In this real-world cohort of patients with CLL with at least one IgG test within 6 months prior to anti-CD20 mAb initiation, hypogammaglobulinemia was common. A majority of the cohort was not tested for IgG post anti-CD20 mAb initiation, which likely reflects clinical practice of infrequently obtaining IgG levels in patients with normal pre-treatment IgG levels. As clinically expected, patients with hypogammaglobulinemia were tested for IgG more frequently than those who were not.

This hypothesis-generating study suggests that administering chemotherapy concurrently to anti-CD20 mAbs increases the likelihood of documented severe hypogammaglobulinemia (IgG < 5g/L) in patients with CLL. Further research should confirm this.

Our analyses did not account for patients who may have had transient hypogammaglobulinemia during anti-CD20 treatment, and did not stratify by intravenous immunoglobulin (IVIG) usage in this population. Further research should examine the effect of anti-CD20-associated hypogammaglobulinemia on outcomes, and determine if IgG surveillance should be standardized as part of clinical guidelines.

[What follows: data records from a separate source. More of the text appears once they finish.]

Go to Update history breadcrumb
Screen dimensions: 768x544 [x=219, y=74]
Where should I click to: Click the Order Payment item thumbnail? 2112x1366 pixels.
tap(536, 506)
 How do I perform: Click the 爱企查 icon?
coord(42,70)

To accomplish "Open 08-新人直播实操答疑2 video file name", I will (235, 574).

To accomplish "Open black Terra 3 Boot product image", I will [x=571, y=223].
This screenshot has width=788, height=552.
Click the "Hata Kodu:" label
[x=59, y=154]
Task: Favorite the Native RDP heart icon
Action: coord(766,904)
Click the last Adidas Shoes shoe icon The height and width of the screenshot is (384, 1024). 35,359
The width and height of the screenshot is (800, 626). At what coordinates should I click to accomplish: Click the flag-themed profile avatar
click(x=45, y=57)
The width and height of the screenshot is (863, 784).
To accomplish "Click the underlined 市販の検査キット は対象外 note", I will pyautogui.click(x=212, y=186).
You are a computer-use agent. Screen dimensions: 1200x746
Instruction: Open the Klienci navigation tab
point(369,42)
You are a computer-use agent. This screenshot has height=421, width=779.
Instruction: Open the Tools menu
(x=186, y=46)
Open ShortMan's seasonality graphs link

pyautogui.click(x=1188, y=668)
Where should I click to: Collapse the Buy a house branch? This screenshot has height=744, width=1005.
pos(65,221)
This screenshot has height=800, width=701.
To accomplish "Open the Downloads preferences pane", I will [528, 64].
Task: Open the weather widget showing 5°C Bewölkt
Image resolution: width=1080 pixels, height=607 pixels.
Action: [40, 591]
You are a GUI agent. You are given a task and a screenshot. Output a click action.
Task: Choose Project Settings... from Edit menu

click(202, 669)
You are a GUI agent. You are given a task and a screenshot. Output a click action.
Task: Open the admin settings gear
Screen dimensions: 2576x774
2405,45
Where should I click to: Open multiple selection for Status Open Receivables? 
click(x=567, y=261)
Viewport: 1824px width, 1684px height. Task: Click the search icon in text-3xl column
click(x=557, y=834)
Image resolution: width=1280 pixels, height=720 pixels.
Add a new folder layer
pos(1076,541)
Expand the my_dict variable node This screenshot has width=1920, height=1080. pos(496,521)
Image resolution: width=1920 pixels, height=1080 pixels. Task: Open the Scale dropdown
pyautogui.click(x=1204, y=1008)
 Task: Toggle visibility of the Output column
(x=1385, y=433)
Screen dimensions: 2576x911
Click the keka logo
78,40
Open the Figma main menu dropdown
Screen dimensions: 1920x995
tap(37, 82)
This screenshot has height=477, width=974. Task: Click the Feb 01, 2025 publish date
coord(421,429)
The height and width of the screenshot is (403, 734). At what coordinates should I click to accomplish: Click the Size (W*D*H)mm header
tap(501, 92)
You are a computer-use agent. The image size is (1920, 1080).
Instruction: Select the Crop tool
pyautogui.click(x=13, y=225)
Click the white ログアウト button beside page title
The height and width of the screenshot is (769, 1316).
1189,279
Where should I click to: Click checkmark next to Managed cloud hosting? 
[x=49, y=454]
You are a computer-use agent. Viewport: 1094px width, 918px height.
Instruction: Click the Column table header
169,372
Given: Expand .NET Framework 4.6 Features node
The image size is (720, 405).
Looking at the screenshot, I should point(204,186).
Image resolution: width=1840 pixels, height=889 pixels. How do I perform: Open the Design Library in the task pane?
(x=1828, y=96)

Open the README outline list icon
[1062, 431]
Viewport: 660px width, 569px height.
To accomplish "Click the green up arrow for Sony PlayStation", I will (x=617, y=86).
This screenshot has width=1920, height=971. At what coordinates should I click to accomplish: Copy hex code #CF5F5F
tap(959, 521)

Disclosures: Hooley: Flatiron Health Inc: Current Employment, Research Funding; Roche Group: Current equity holder in publicly-traded company. Maignan: Flatiron Health Inc: Current Employment, Research Funding; Roche Group: Current equity holder in publicly-traded company. Jacob: Flatiron Health Inc: Current Employment, Research Funding; Roche Group: Current equity holder in publicly-traded company. Medina: Flatiron Health Inc: Current Employment, Research Funding; Roche Group: Current equity holder in publicly-traded company. Benderoff: Roche Group: Current equity holder in publicly-traded company; Flatiron Health Inc: Current Employment, Research Funding. Chen: Flatiron Health Inc: Current Employment, Research Funding; Roche Group: Current equity holder in publicly-traded company. Huntington: AbbVie: Consultancy; DTRM: Research Funding; Pharmacyclics: Honoraria; Novartis: Consultancy; Genentech: Consultancy; Celgene: Consultancy, Research Funding; Bayer: Consultancy, Honoraria; Astrazeneca: Honoraria; TG Therapeutics: Research Funding; Flatiron Health: Consultancy; BeiGene: Consultancy.